OTRO PAÍS

Tomás Tenorio Galindo

Es demasiado alta la apuesta que hizo el presidente López Obrador al poner la construcción de la refinería de Dos Bocas, Tabasco, en las espaldas de Pemex, la Secretaría de Energía y el Instituto Mexicano del Petróleo, con la presión adicional de que deben terminar la obra exactamente en tres años y sin excederse del costo programado de ocho mil millones de dólares.

Si tres de las mejores empresas internacionales especializadas en este tipo de obras (Bechtel-Techint, de Estados Unidos, Worley Parsons-Jacobs, de Australia, y KBR, también estadunidense) se declararon incompetentes para construir en esos términos y plazos la refinería, ¿cómo podrán hacerlo Pemex, la Sener y el IMP en menos tiempo del que requerían los consorcios, dando por hecho que pudieran lograrlo con el presupuesto fijado? Y por no preguntar ya sobre la calidad de la construcción.

Y no es que no puedan hacerlo, sino que quién sabe si puedan conseguirlo en ese plazo y con ese dinero, pues no hay este momento una sola razón, ninguna evidencia de que la opción adoptada por el presidente sea la mejor. Colocada en el reto de recuperar la producción de petróleo mediante la rehabilitación de las seis refinerías existentes en el país y solucionar su endeudamiento de 105 mil millones de dólares, no parece razonable ni prudente tensar más los músculos de Pemex con el peso que implica la construcción de otra refinería.

Menos razonable parece si, además, se considera que la construcción de esa refinería podría no ser necesaria, o no con la premura e improvisación con que fue echada a andar, debido precisamente a la rehabilitación de las seis que están activas y que en un futuro cercano estarán en capacidad de sustentar la autosuficiencia en producción de gasolinas que López Obrador promete alcanzar en el 2022.

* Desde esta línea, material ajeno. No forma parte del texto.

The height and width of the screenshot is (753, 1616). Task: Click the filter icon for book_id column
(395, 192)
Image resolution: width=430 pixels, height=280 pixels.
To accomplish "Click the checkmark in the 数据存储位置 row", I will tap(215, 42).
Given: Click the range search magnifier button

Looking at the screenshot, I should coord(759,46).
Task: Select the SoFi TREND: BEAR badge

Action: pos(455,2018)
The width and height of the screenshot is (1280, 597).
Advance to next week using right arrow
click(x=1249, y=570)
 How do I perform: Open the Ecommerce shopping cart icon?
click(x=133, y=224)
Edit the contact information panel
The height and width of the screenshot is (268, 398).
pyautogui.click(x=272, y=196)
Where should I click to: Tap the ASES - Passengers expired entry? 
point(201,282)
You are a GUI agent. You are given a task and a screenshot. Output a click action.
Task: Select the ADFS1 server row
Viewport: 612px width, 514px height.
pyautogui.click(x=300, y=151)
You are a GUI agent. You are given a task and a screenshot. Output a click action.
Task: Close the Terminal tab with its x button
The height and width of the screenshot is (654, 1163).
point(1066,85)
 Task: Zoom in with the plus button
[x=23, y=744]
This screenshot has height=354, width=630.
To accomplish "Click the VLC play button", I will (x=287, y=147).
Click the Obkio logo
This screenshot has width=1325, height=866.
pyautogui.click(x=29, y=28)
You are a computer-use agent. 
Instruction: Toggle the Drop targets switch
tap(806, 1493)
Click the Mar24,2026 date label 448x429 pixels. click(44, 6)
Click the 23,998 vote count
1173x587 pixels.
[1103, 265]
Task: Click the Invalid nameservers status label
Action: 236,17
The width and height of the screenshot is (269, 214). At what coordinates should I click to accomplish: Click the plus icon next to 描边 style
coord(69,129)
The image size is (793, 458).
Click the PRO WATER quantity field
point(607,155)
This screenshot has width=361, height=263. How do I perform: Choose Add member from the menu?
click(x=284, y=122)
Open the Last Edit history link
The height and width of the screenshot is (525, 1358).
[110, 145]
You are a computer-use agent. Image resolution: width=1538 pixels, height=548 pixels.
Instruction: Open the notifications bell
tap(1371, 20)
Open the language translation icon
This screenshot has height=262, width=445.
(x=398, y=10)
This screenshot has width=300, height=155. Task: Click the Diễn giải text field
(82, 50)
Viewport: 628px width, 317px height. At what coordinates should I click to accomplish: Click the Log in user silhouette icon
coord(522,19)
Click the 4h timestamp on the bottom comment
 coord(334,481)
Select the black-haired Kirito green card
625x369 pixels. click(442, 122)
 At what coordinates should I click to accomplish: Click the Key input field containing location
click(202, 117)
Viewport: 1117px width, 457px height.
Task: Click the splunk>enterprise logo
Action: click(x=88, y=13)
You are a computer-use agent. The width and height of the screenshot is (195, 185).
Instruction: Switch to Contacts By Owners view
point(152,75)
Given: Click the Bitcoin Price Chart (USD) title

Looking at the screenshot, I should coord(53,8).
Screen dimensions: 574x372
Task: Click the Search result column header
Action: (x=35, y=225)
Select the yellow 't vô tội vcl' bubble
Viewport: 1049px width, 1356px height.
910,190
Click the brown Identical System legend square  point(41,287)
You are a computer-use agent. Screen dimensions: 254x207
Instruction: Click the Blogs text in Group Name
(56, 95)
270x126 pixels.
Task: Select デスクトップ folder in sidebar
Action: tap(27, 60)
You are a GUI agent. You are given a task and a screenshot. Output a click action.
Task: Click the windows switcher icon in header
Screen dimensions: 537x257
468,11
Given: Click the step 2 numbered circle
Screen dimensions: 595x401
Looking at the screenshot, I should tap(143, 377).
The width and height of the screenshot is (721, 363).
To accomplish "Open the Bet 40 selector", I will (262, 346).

López Obrador asegura que su gobierno hará que las refinerías rehabilitadas produzcan gasolinas a 90 por ciento de su capacidad, desde el 30 por ciento actual. Aunque este no es un punto de vista técnico, ¿la rehabilitación de las seis refinerías no resolvería el abasto del consumo nacional, que asciende a 800 mil barriles diarios? Es conocido el dato de que la importación de gasolinas es de 70 por ciento del consumo, lo que significa que sería suficiente con que las seis refinerías reconfiguradas produzcan medio millón más de barriles de lo que producen en este momento, para cubrir la demanda diaria. En ese contexto, ¿cuál es la justificación y la urgencia de Dos Bocas?

Existe en este tema, como en la cancelación del aeropuerto de Texcoco y la decisión de trasladarlo a la base aérea de Santa Lucía, y como en muchas otras decisiones del nuevo gobierno, una nota de osadía que lleva consigo improvisación e incertidumbre.

Al dar a conocer el jueves pasado que había sido declarada desierta la licitación para construir la refinería de Dos Bocas, el presidente dijo que la determinación de poner sobre Pemex la obra no había sido tomada apresuradamente la noche anterior. Sin embargo, eso es exactamente lo que parece: una decisión irreflexiva y aventurada, que puede costarle mucho al país –y no sólo en términos económicos y dinero– y a su gobierno una pérdida considerable en su credibilidad. Al final no lo sabremos sino hasta mayo de 2022, aunque habría proyectado seriedad y dominio de la realidad mejor no hacer una apuesta tan riesgosa.